Les carpes de l’étang du temple de Hase à Kamakura sont comme des points lumineux dans une mer obscure. Plutôt que de les montrer tels qu’ils sont, je préfère accentuer les couleurs car le rouge leur va si bien. Les carpes koi attirent assez naturellement l’oeil du photographe alors j’hésite toujours un peu à répéter des photographies déjà faites. En prenant ces photographies, je me dis que je les utiliserais peut être dans des compositions photographiques comme je l’avais fait l’année dernière avec les méduses survolant Tokyo. Ces méduses dans le ciel étaient nées de l’inspiration musicale de l’album Kyokutou Ian Shouka de Jun Togawa que j’ecoutais à ce moment-là. Les images sombres de carpes lumineuses me sont inspirées par la musique qui va suivre.

Extraits des vidéos sur YouTube des morceaux Luminous et Golden Blue de MINAKEKKE ミーナケッケ sur son EP Oblivion sorti le 25 septembre 2019.

C’est une très très belle découverte, le nouveau EP Oblivion de la compositrice et interprète japonaise MINAKEKKE ミーナケッケ, de son vrai nom Minako Yui, sorti il y a un peu plus d’un semaine. À vrai dire, je suis subjugué par l’ambiance de ce EP de cinq titres, au point de me dire qu’il est beaucoup trop court et qu’on aurait envie d’en écouter beaucoup plus. Je parle beaucoup de tension émotionnelle dans les albums que j’aime, car j’aime quand la musique que l’on écoute laisse un impact. Elle chante comme une complainte, avec par moment des tremblements dans la voix.
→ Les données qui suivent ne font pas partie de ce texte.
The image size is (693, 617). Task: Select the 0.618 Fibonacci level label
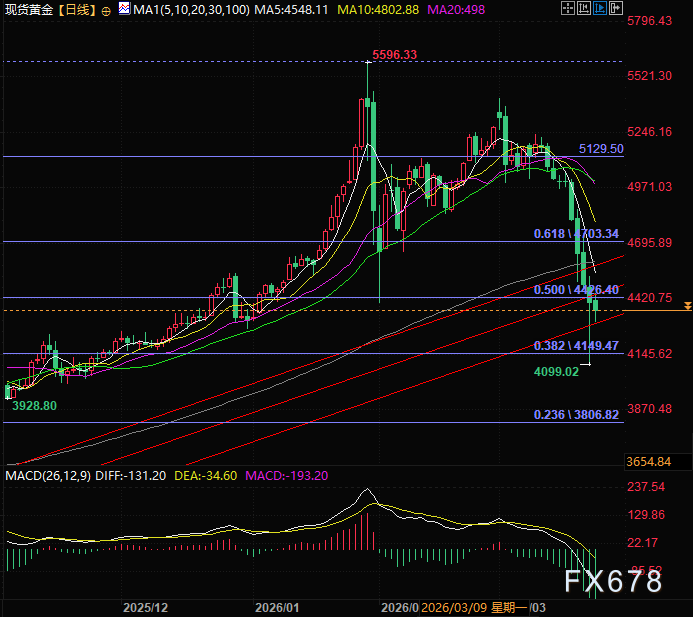pos(576,234)
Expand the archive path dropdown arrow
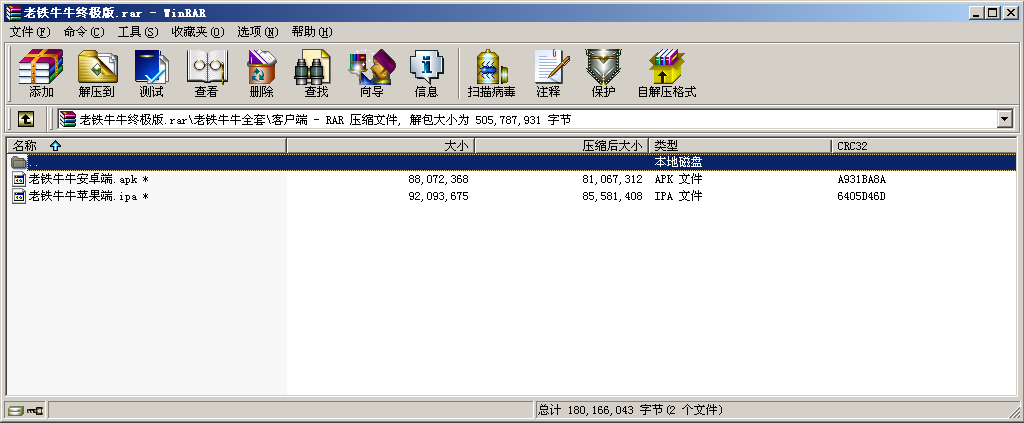The image size is (1024, 423). click(x=1004, y=120)
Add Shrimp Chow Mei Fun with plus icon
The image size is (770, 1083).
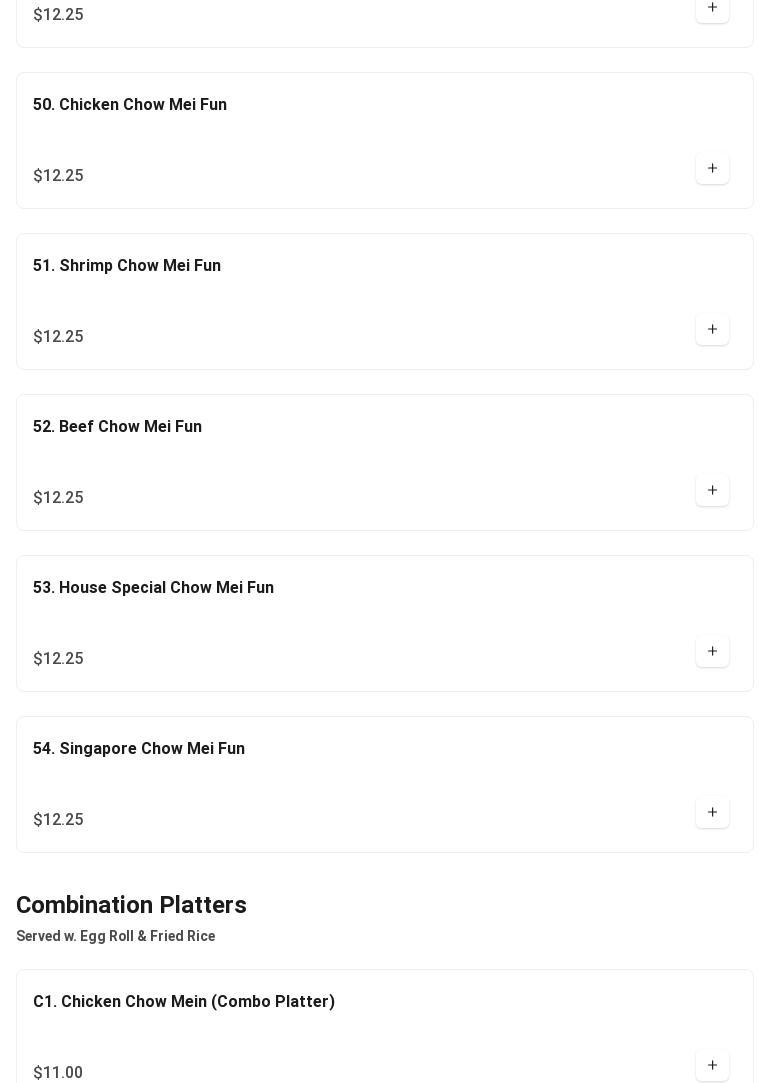click(712, 330)
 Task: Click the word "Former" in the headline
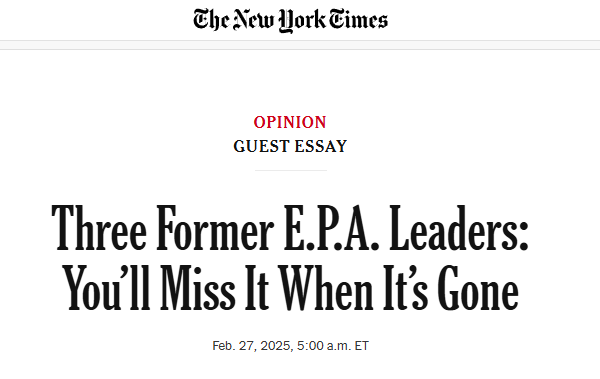coord(215,228)
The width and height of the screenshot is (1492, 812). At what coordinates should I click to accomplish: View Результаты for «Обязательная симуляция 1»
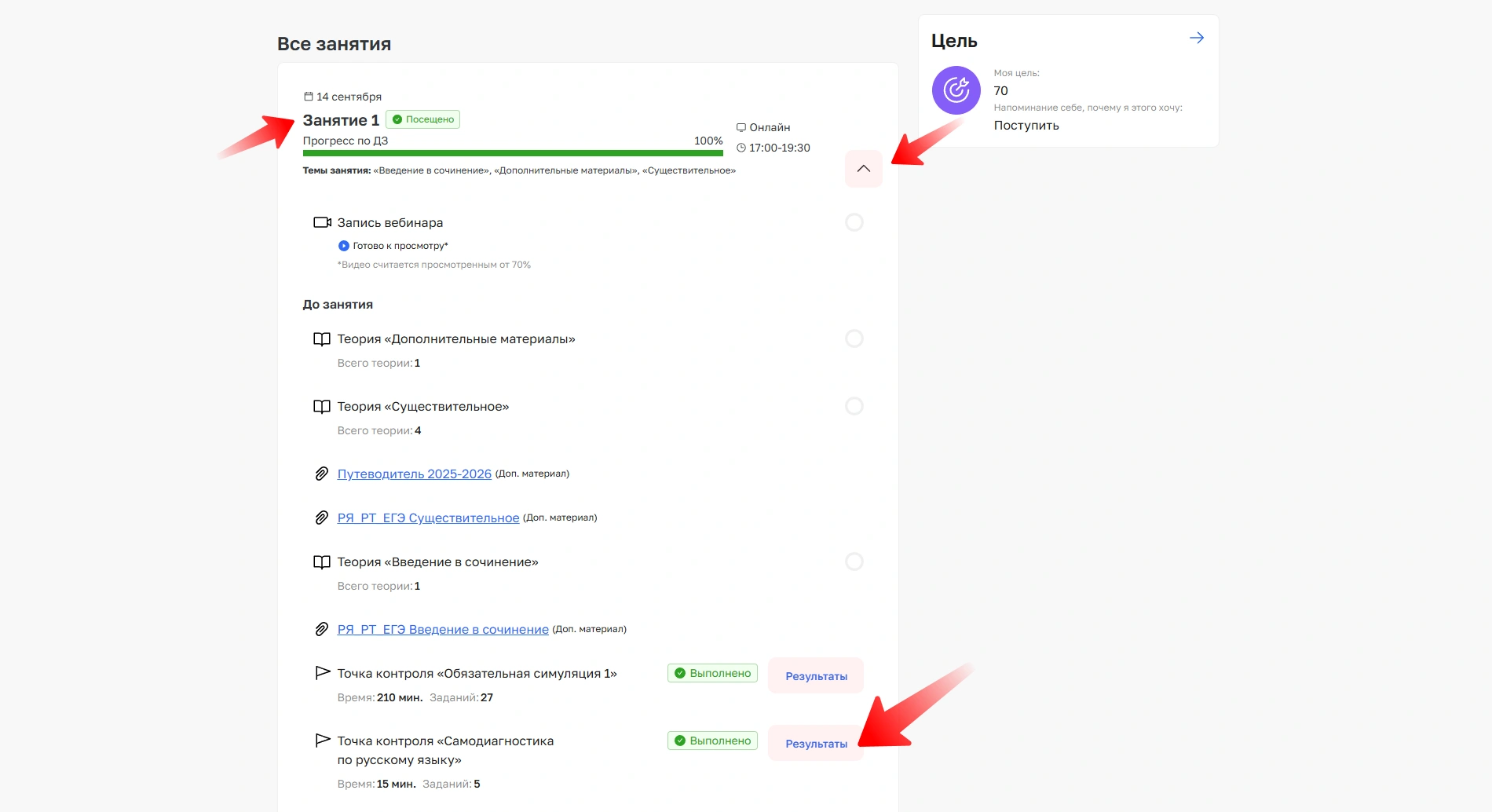816,676
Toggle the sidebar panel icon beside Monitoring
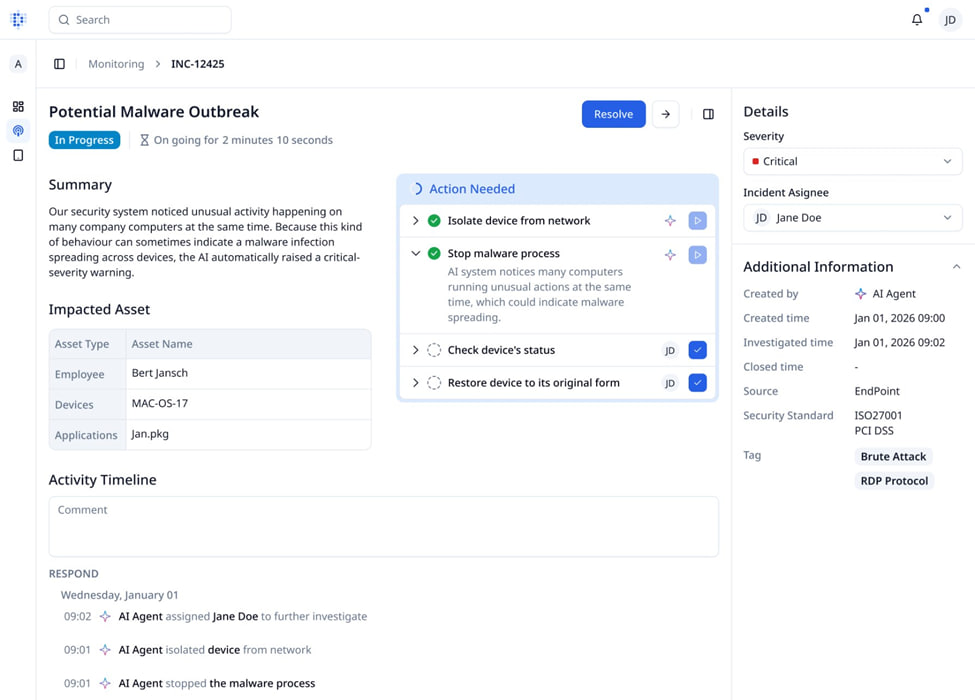975x700 pixels. click(59, 64)
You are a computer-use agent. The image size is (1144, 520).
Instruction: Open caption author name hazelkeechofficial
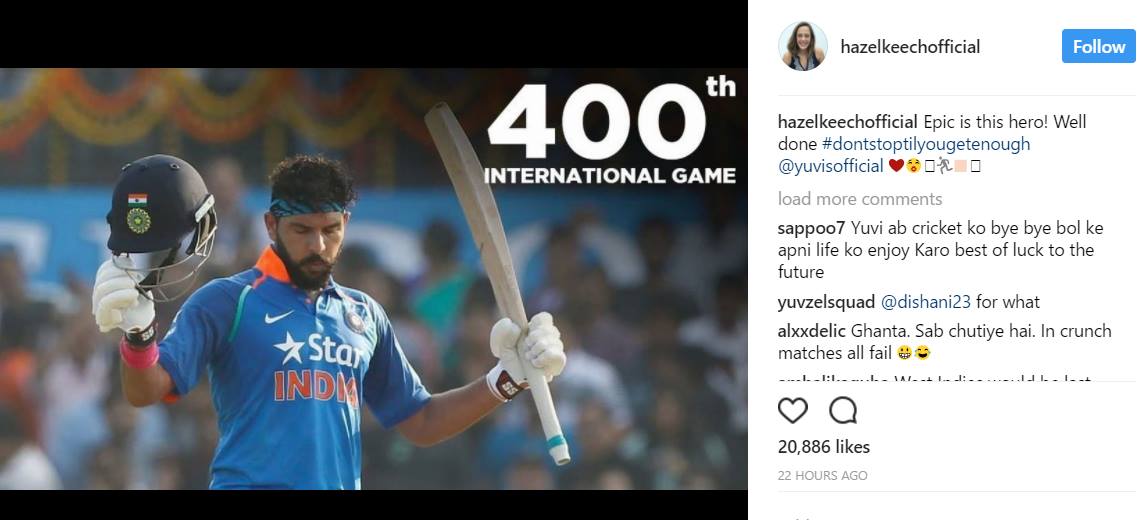[847, 122]
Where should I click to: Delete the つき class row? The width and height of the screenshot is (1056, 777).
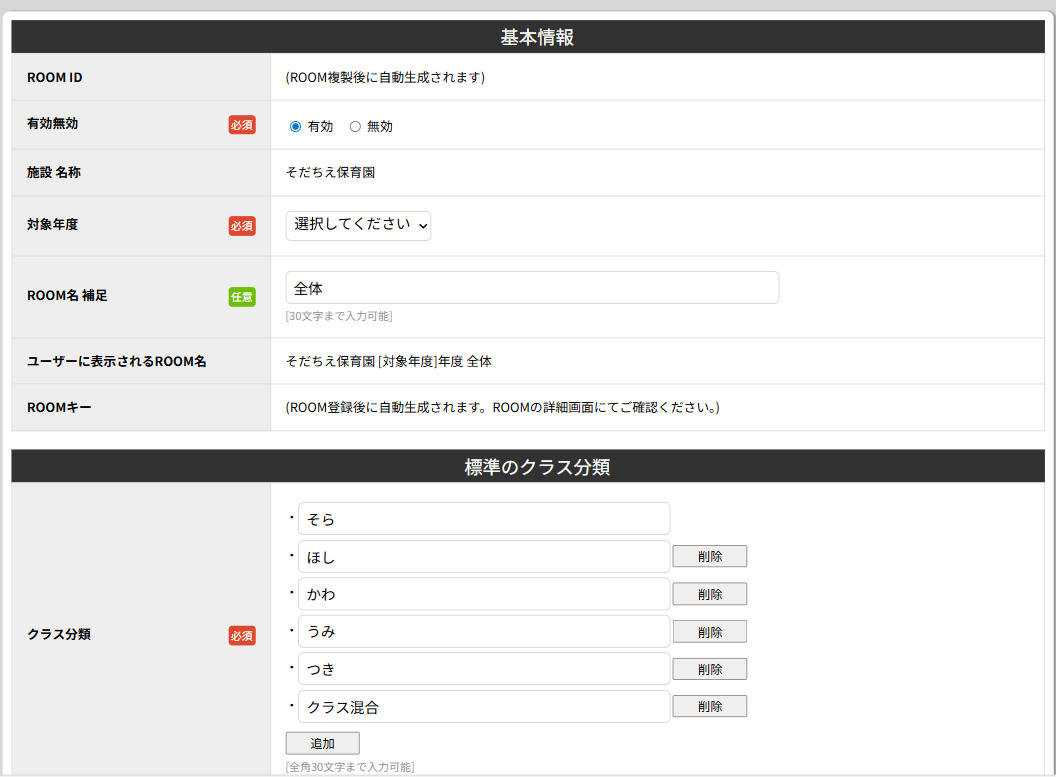[x=709, y=669]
Mais sa voix semblant nonchalante est très puissante et transperce les guitares mélangées aux sonorités électroniques. Les morceaux sont assez complexes comme le premier, Luminous, où un encart fait de larsens et de sons de guitares qui me rappellent un peu Sonic Youth, vient découper soudainement le morceau. Il y a beaucoup d’inventivités dans les morceaux et Minakekke, comme ce sample de voix découpées et répétitives dès le début de Luminous. Mais, je ressens quelques influences. Le tout début de Acid me fait un peu penser à Stem sur KSK. Il y a quelque chose dans la noirceur lente de l’instrument à corde qui me rappelle l’ambiance de ce morceau de Sheena Ringo. Ensuite, Minakekke part vers d’autres horizons. Il y a une ambiance très cinématographique dans cette musique et c’est d’ailleurs une de ces influences comme elle l’indique dans une interview. Tous les morceaux sont excellents mais Golden Blue est peut être le plus puissant. Bien sûr, il faut se faire à cette voix qui chante avec une certaine latence à la limite du faux ton. Mais, c’est la proximité de cette ligne qui est magnifique. La musique accompagnant ce morceau est très riche ponctuée par une partie de guitare amenant le morceau vers d’autres cimes. L’ensemble des morceaux est assez sombre dans l’ensemble, comme souvent dans la musique que j’écoute vous allez dire, mais les pointes lumineuses sont nombreuses, comme les notes de guitares cristallines de la deuxième partie du dernier morceau Oblivion.